There is a 70% to 90% chance of vertical transmission if the mother is HBV e-antigen positive, according to Molleston. She also said a combination of HBV vaccination and immunoglobulin decreases a newborn’s chance of infection by 90%; cesarean section is not recommended. The infant’s surface antigen and surface antibody should be checked between 9 and 15 months of age to confirm successful immunization and protection.

Another potential area of exposure is a household member with HBV because it is “very stable on environmental surfaces for up to a week,” and infection is possible even when no obvious blood is present, Molleston said.

Children adopted from HBV-endemic regions, such as the Far East, parts of the Middle East, parts of Alaska, the Amazon Basin and sub-Saharan Africa, are at increased risk for HBV and should be screened, according to Molleston.

Management of hepatitis pediatric infection

Kathleen B. Schwarz, MD, professor of pediatrics and director of the Pediatric Liver Center at The Johns Hopkins Hospital in Baltimore, said it is important to manage HBV in mothers known to be positive during the third trimester of pregnancy. Although immunoglobulin and vaccination offer 90% to 95% protection, in mothers who have greater than a 10⁶ HBV DNA load, there is a high rate of vaccination failure.

Schwarz said management of children with HBV should be guided by results of e-antigen and alanine aminotransferase (ALT) testing. If ALT is less than one time the upper limit of normal, the child can be followed every 3 to 6 months, and e-antigen every 6 to 12 months. If the ALT rises, Schwarz recommends following the child every 3 to 6 months, but the e-antigen should be checked more often. Clinicians should consider liver biopsy if there is persistent ALT elevation, and treatment should be considered as indicated.

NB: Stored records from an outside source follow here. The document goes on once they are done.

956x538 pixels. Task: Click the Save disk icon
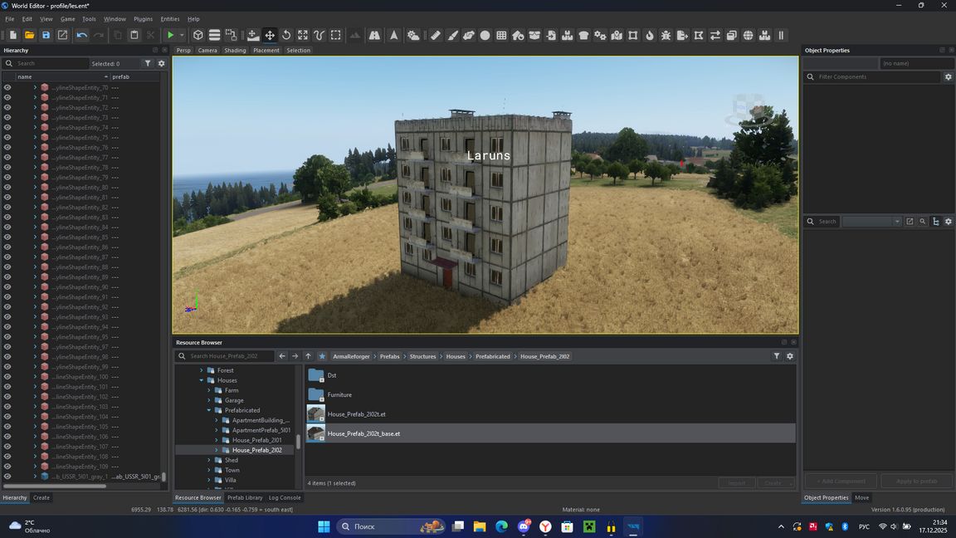46,35
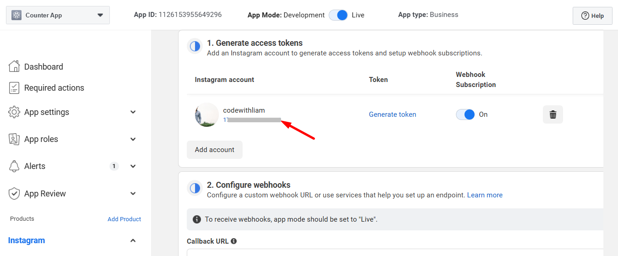Click the Required actions checklist icon
This screenshot has height=256, width=618.
(14, 88)
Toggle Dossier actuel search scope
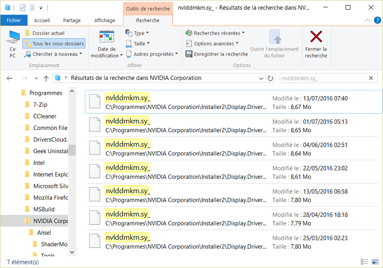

“If the child’s ALT levels are high, he or she should be followed much more frequently. It is possible the child may be actually undergoing spontaneous e-seroconversion — so treatment should not be rushed without additional ALT values. Treatment should begin if there is persistent HBV. A liver biopsy is optional but useful if child is jaundiced or decompensated, or if there is fulminant HBV with coagulopathy and encephalopathy — then prompt transplant indicated. Jaundice requires immediate treatment,” Schwarz said.

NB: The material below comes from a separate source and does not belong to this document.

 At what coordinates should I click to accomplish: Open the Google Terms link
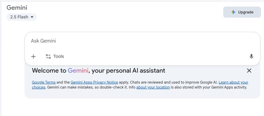pyautogui.click(x=44, y=82)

If the child is e-antigen negative and has an ALT greater than two times the upper limit of normal, with HBV greater than 20,000 IU/mL, the condition should be treated, but a liver biopsy is optional. If ALT is a little lower and DNA is less than 20,000 IU/mL, the child could be followed closely with ALT and HBV DNA, and a biopsy should be considered if persistent.

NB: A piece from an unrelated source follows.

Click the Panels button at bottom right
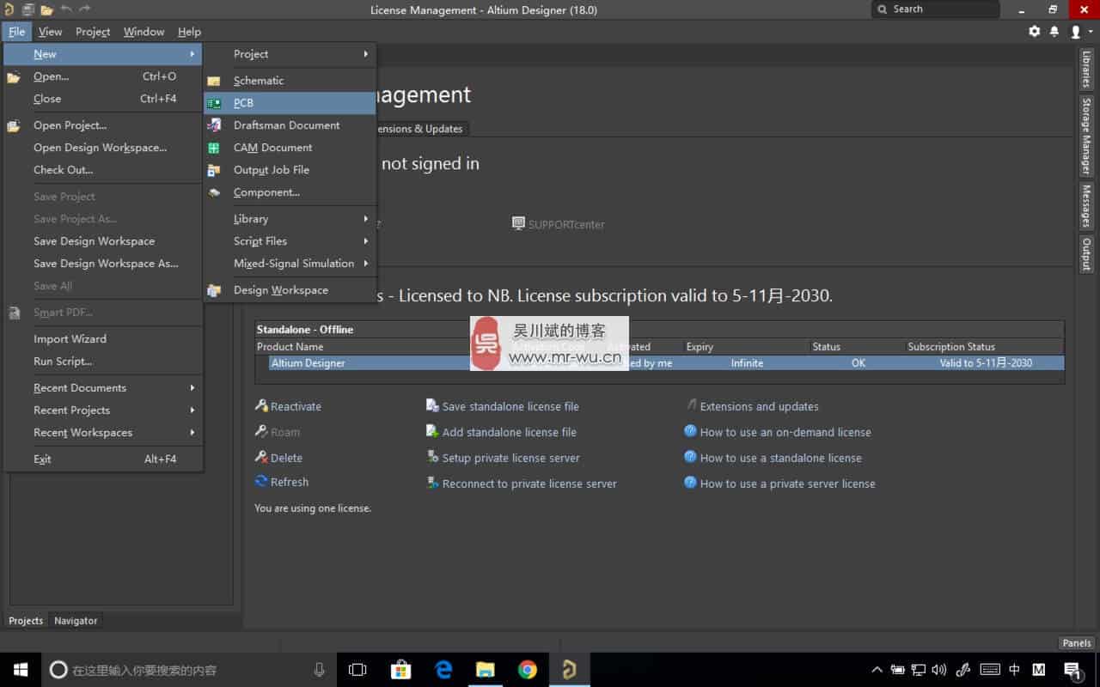Image resolution: width=1100 pixels, height=687 pixels. [x=1076, y=643]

The treatment of HBV before DNA integration results in a better response and a decrease in the lifetime risk for chronic active HBV and cancer, according to Schwarz. Nucleosides and nucleotides do not eliminate the closed circular DNA, so there is a risk of flare after stopping treatment drugs.

Schwarz said the main endpoints of clinical trials involving pediatric patients with hepatitis include the loss of surface antigen and surface seroconversion; e-antigen seroconversion normalizing ALT; reducing DNA and eliminating closed circular DNA; and a reduction of morbidity and mortality.

Interferon-alpha was the first drug approved for children aged 1 year and older. Lamivudine (Epivir, ViiV Healthcare) was the first nucleoside analogue to be approved for children aged 2 years and older; however, chronic administration has resulted in a resistance rate of 70% in 3 years. Adefovir (Hepsera, Gilead Sciences) is not effective in children aged younger than 12 years. Entecavir (Baraclude, Bristol-Myers Squibb) can only be used in children aged older than 16 years, but a multinational trial for those aged at least 2 years is under way; telbivudine (Tyzeka, Novartis), for those aged at least 16 years, carries a neurotoxicity worry. Tenofovir can be used in children aged older than 12 years, but has a negative effect on bone metabolism. A pegylated interferon trial is about to be launched for children aged 3 years and older.

Lamivudine has very high drug resistance rates; Schwartz reported 20% per year, and up to 70% in 3 years. It also is rare to lose surface antigens with lamivudine. For the virologic endpoint, e-seroconversion DNA loss was only 20% to 25%. The entecavir trial is going well and is awaiting results of a phase 3 trial, according to Schwarz.

Consider HCV genotype

Philip Rosenthal, MD, professor of pediatrics and surgery at University of California, San Francisco Medical Center (UCSFMC), said clinicians should use guidance from the North American Society for Pediatric Gastroenterology, Hepatology and Nutrition guidelines for treatment and management of children with HCV.

Molleston said that infected children are most likely to have acquired HCV through vertical transmission. The rate of vertical transmission is about 5%.

“There is a greater risk of transmission if there is a prolonged rupture or if internal fetal heart tone monitoring is used, if the mother has a high viral load or if a mother is also infected with HIV,” she said. However, there is very low risk of HCV transmission through breast-feeding.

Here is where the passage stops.